Women’s Fund partners with UNO to present screening of ‘Miss Representation’
Published: Wednesday, October 17, 2012
Updated: Wednesday, October 17, 2012 13:10
In preparation of it’s annual fall Luncheon, the Women’s Fund of Omaha held a special screening of it’s featured film, “Miss Representation,” last Wednesday evening at the UNO Strauss Performing Art Center. The 2011 Sundance documentary focuses on the startling consequences of the objectification of women in American media and explores the culture-wide decline of support for female leadership.
While the unveiling of such outright modern sexism is a bleak realization, the film takes on the issue with intelligence and makes it impossible not to notice the pink elephant in the room.
“Miss Representation” quite literally translates to the misrepresentation of women as being “less- than” in our society and the stigma profusely reinforced in our major media sources, and consequently in our behavior.
The film discusses how the most toxic modern media is what many consider to be guilty pleasures. Bombarded by grown-up cat fights, bridezillas, and hillbilly pageant princesses, the majority of entertainment television revolves around the craziest of the crazy. Viewers might feel an initial sense of amusement, but more often than not watching the chaotic life of a stranger leaves one feeling angry, lonely and a little crazy. When the nausea kicks in from too much of a “good” thing, viewers switch the screen to news stations in search of a little intellectual relief. They’re met, however, with an even louder scream session, hot anchors to look at when the news is boring and headlines debating Michelle Obama’s choice to go sleeveless. In this modern realm of televised reality, we see that women become objects of shame or lust, distorting the cultural expectations of women and ultimately of her own identity.
The unfortunate side-effect of being misrepresented as an object is the common misconception that women are, indeed, objects. When women begin to see themselves as objects, it is a direct reflection of the societal expectation for her to be just an object. This process on self-objectification is encouraged as women gain what feels like “power” from approval of the opposite sex. And thus begins the empty chase of obtaining value based on appearance, which, unlike leadership skills, becomes as accessible a skill as flipping on the T.V. This teenage-girl phenomenon traps developing brains’ in a superficial circle of faulty self-esteem, constantly requiring women to satisfy both societal expectations as well as her own. The danger in this misguided identity development is the high rates of self objectification stemming from low rates of political efficacy, meaning that women become less likely to interact in the political realm and less likely to care.
By acknowledging these cultural patterns, “Miss Representation” emphasizes the need for media literacy in a world of sensationalized entertainment. In order for women to regain their representation in the political realm, there must be a social movement recognizing that the qualities for leadership exist in women and are supported. The stereotypes surrounding percieved female flaws are perpetuated when we objectify human beings, and if we learn to recognize such stereotypes, we can begin eliminating them.
Dr. Tammie Kennedy Ph.D. of UNO’s Women’s and Gender Studies Program best described the issue at large as a public pedagog during a panel discussion that followed after the film. Out of passivity, humans tend to accept information, learn from it and construct reality around it. By learning to understand the tricks and frames of the media and becoming media literate, we stop being told and start being talked to.
The panel discussion also included Joe Jordan, managing editor and investigative/political reporter for the “Nebraska Watchdog,” Hugh Reilly, associate professor for UNO’s School of Communication, Ariel Roblin, president and general manager for KETV and Michelle Zych, executive director for the Women’s Fund of Omaha as moderator of the discussion.

- **Tasks and exercises**:
a) According to the screening article, where was "Miss Representation" shown?
b) Please say whether each statement agrees with the screening article, answering yes or no and quoting the deciding words: (i) "Miss Representation" is a 2011 Sundance documentary. (ii) Michelle Zych moderated the panel discussion. (iii) Hugh Reilly is the managing editor of the "Nebraska Watchdog."
c) Turn the screening article's paragraph that begins "The panel discussion also included" into a list of the participants and their roles.

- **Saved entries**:

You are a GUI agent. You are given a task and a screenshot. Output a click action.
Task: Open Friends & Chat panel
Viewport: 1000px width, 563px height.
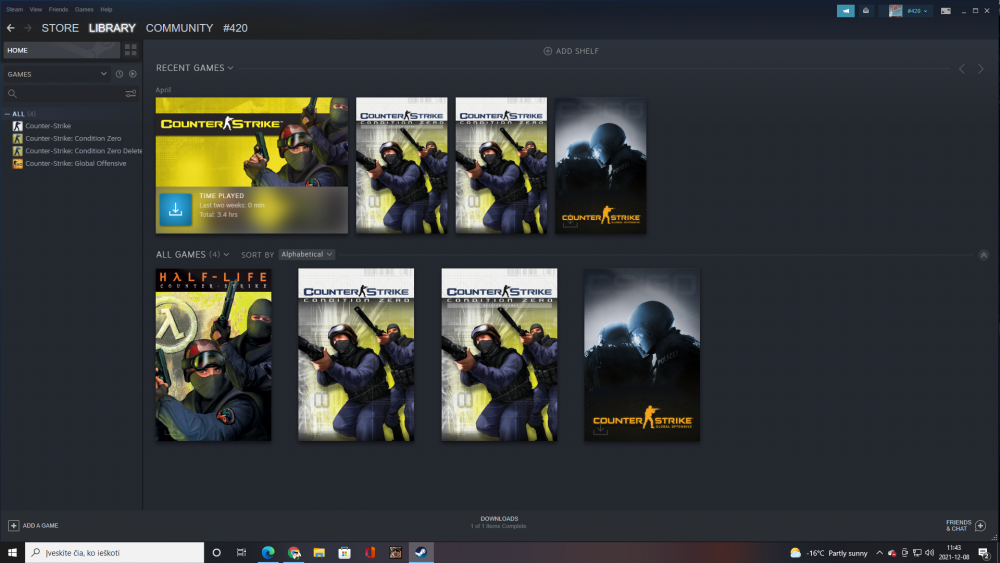tap(966, 525)
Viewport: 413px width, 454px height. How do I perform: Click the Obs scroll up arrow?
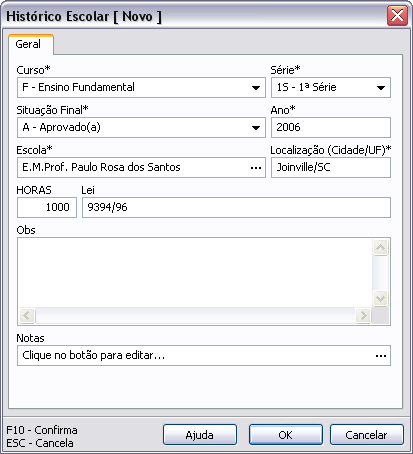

- **Responses to the tasks**:
a) At the UNO Strauss Performing Art Center.

b)
(i) Yes: "The 2011 Sundance documentary focuses on the startling consequences of the objectification of women in American media"
(ii) Yes: "Michelle Zych, executive director for the Women’s Fund of Omaha as moderator of the discussion"
(iii) No: "Hugh Reilly, associate professor for UNO’s School of Communication"

c)
- Joe Jordan: managing editor and investigative/political reporter, "Nebraska Watchdog"
- Hugh Reilly: associate professor, UNO's School of Communication
- Ariel Roblin: president and general manager, KETV
- Michelle Zych: executive director, Women's Fund of Omaha; moderator of the discussion